YOUR INSTRUCTIONS
What is the number of lines in the records below holding the string "button"? Reply with it and nothing else.

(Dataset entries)
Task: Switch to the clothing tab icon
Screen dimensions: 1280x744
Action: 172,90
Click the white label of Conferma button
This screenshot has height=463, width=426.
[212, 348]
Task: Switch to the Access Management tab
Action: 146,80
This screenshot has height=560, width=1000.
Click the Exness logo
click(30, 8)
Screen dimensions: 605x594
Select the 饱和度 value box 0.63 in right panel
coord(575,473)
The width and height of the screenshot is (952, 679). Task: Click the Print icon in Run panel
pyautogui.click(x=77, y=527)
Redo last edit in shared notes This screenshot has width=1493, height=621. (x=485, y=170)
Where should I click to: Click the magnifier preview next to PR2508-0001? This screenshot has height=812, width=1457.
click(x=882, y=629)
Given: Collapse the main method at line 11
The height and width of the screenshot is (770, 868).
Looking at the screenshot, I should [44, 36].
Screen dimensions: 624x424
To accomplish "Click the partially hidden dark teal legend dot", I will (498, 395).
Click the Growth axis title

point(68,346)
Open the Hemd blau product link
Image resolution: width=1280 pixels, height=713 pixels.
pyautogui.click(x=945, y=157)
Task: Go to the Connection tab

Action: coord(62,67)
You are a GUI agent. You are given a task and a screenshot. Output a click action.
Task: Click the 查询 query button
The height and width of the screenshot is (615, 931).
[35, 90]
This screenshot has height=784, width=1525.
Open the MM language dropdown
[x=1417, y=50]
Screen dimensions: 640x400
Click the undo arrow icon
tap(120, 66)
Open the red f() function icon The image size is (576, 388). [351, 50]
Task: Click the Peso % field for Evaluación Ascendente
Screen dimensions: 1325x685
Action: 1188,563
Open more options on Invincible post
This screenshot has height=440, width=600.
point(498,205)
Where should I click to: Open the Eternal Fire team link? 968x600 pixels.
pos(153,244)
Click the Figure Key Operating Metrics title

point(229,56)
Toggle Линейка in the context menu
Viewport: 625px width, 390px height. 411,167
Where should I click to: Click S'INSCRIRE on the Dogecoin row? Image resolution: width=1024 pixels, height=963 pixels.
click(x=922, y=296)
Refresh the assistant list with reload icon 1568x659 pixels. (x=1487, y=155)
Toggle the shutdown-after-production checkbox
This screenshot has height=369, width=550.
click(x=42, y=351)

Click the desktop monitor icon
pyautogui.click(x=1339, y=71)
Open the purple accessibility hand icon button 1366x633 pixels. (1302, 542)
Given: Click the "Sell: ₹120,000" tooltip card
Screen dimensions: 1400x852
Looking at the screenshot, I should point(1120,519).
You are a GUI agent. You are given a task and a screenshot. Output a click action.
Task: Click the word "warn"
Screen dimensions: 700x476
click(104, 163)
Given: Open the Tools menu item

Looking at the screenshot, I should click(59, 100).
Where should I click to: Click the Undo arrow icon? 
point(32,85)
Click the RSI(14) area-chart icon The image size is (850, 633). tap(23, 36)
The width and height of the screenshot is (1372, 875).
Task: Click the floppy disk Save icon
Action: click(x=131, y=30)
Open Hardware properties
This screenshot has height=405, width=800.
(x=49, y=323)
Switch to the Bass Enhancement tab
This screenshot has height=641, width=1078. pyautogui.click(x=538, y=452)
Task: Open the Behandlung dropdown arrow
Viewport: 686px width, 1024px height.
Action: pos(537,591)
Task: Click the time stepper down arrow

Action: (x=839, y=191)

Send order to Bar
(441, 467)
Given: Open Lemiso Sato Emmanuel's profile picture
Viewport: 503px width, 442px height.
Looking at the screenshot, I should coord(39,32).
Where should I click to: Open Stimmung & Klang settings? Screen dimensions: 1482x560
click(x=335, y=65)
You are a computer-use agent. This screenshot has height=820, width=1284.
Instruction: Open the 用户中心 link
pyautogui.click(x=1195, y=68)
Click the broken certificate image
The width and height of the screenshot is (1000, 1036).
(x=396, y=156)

RESPONSE TO THE EXERCISE
3